#### What is required
Reproduce the full listing that appears beneath this instruction exactly.

#### Dataset records
►

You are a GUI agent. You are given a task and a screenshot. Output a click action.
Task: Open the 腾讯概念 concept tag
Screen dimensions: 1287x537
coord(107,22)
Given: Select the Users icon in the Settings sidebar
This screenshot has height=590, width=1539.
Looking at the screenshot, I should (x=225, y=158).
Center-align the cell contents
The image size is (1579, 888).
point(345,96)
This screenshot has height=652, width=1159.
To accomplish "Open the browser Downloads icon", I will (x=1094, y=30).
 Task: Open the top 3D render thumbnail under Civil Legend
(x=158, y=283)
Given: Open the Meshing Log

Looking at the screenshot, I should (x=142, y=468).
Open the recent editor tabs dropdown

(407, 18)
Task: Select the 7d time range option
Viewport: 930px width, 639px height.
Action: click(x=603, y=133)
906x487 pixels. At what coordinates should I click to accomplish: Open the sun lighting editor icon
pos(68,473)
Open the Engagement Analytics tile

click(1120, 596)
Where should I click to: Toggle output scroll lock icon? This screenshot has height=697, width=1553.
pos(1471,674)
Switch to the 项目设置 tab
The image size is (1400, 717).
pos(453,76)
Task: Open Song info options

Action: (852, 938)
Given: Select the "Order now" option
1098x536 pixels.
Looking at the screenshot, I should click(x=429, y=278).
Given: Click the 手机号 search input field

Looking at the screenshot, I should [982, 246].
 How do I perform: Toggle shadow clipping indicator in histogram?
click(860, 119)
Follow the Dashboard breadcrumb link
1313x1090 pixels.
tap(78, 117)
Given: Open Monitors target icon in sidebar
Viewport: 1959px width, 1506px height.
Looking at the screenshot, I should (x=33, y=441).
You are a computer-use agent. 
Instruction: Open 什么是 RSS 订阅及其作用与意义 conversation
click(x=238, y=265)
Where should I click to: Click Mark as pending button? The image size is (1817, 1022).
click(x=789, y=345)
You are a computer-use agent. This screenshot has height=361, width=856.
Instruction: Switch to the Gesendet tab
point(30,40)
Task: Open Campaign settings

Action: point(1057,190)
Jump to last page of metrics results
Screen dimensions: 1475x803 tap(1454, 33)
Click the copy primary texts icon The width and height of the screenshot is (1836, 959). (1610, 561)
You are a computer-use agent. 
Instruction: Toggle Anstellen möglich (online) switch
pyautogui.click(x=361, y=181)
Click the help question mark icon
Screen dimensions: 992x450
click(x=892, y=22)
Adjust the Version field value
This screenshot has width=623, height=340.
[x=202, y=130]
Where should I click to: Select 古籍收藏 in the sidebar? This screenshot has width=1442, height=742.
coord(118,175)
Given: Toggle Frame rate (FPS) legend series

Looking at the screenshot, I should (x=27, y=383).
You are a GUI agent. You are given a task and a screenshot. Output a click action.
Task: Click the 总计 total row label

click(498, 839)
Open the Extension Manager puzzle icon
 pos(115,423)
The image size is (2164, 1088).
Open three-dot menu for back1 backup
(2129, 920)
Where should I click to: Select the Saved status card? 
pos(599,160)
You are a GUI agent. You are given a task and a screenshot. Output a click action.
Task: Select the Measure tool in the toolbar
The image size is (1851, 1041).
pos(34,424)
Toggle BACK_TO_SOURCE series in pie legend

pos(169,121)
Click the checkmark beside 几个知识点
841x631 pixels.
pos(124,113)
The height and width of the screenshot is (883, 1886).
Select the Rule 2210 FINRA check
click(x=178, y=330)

◄

#### Response box
You are a GUI agent. You are given a task and a screenshot. Output a click action.
Task: Open the 腾讯概念 concept tag
Screen dimensions: 1287x537
coord(107,22)
Given: Select the Users icon in the Settings sidebar
This screenshot has height=590, width=1539.
Looking at the screenshot, I should (x=225, y=158).
Center-align the cell contents
The image size is (1579, 888).
point(345,96)
This screenshot has height=652, width=1159.
To accomplish "Open the browser Downloads icon", I will (x=1094, y=30).
 Task: Open the top 3D render thumbnail under Civil Legend
(x=158, y=283)
Given: Open the Meshing Log

Looking at the screenshot, I should (x=142, y=468).
Open the recent editor tabs dropdown

(407, 18)
Task: Select the 7d time range option
Viewport: 930px width, 639px height.
Action: click(x=603, y=133)
906x487 pixels. At what coordinates should I click to accomplish: Open the sun lighting editor icon
pos(68,473)
Open the Engagement Analytics tile

click(1120, 596)
Where should I click to: Toggle output scroll lock icon? This screenshot has height=697, width=1553.
pos(1471,674)
Switch to the 项目设置 tab
The image size is (1400, 717).
pos(453,76)
Task: Open Song info options

Action: (852, 938)
Given: Select the "Order now" option
1098x536 pixels.
Looking at the screenshot, I should click(x=429, y=278).
Given: Click the 手机号 search input field

Looking at the screenshot, I should [982, 246].
 How do I perform: Toggle shadow clipping indicator in histogram?
click(860, 119)
Follow the Dashboard breadcrumb link
1313x1090 pixels.
tap(78, 117)
Given: Open Monitors target icon in sidebar
Viewport: 1959px width, 1506px height.
Looking at the screenshot, I should (x=33, y=441).
You are a computer-use agent. 
Instruction: Open 什么是 RSS 订阅及其作用与意义 conversation
click(x=238, y=265)
Where should I click to: Click Mark as pending button? The image size is (1817, 1022).
click(x=789, y=345)
You are a computer-use agent. This screenshot has height=361, width=856.
Instruction: Switch to the Gesendet tab
point(30,40)
Task: Open Campaign settings

Action: point(1057,190)
Jump to last page of metrics results
Screen dimensions: 1475x803 tap(1454, 33)
Click the copy primary texts icon The width and height of the screenshot is (1836, 959). (1610, 561)
You are a computer-use agent. 
Instruction: Toggle Anstellen möglich (online) switch
pyautogui.click(x=361, y=181)
Click the help question mark icon
Screen dimensions: 992x450
click(x=892, y=22)
Adjust the Version field value
This screenshot has width=623, height=340.
[x=202, y=130]
Where should I click to: Select 古籍收藏 in the sidebar? This screenshot has width=1442, height=742.
coord(118,175)
Given: Toggle Frame rate (FPS) legend series

Looking at the screenshot, I should (x=27, y=383).
You are a GUI agent. You are given a task and a screenshot. Output a click action.
Task: Click the 总计 total row label

click(498, 839)
Open the Extension Manager puzzle icon
 pos(115,423)
The image size is (2164, 1088).
Open three-dot menu for back1 backup
(2129, 920)
Where should I click to: Select the Saved status card? 
pos(599,160)
You are a GUI agent. You are given a task and a screenshot. Output a click action.
Task: Select the Measure tool in the toolbar
The image size is (1851, 1041).
pos(34,424)
Toggle BACK_TO_SOURCE series in pie legend

pos(169,121)
Click the checkmark beside 几个知识点
841x631 pixels.
pos(124,113)
The height and width of the screenshot is (883, 1886).
Select the Rule 2210 FINRA check
click(x=178, y=330)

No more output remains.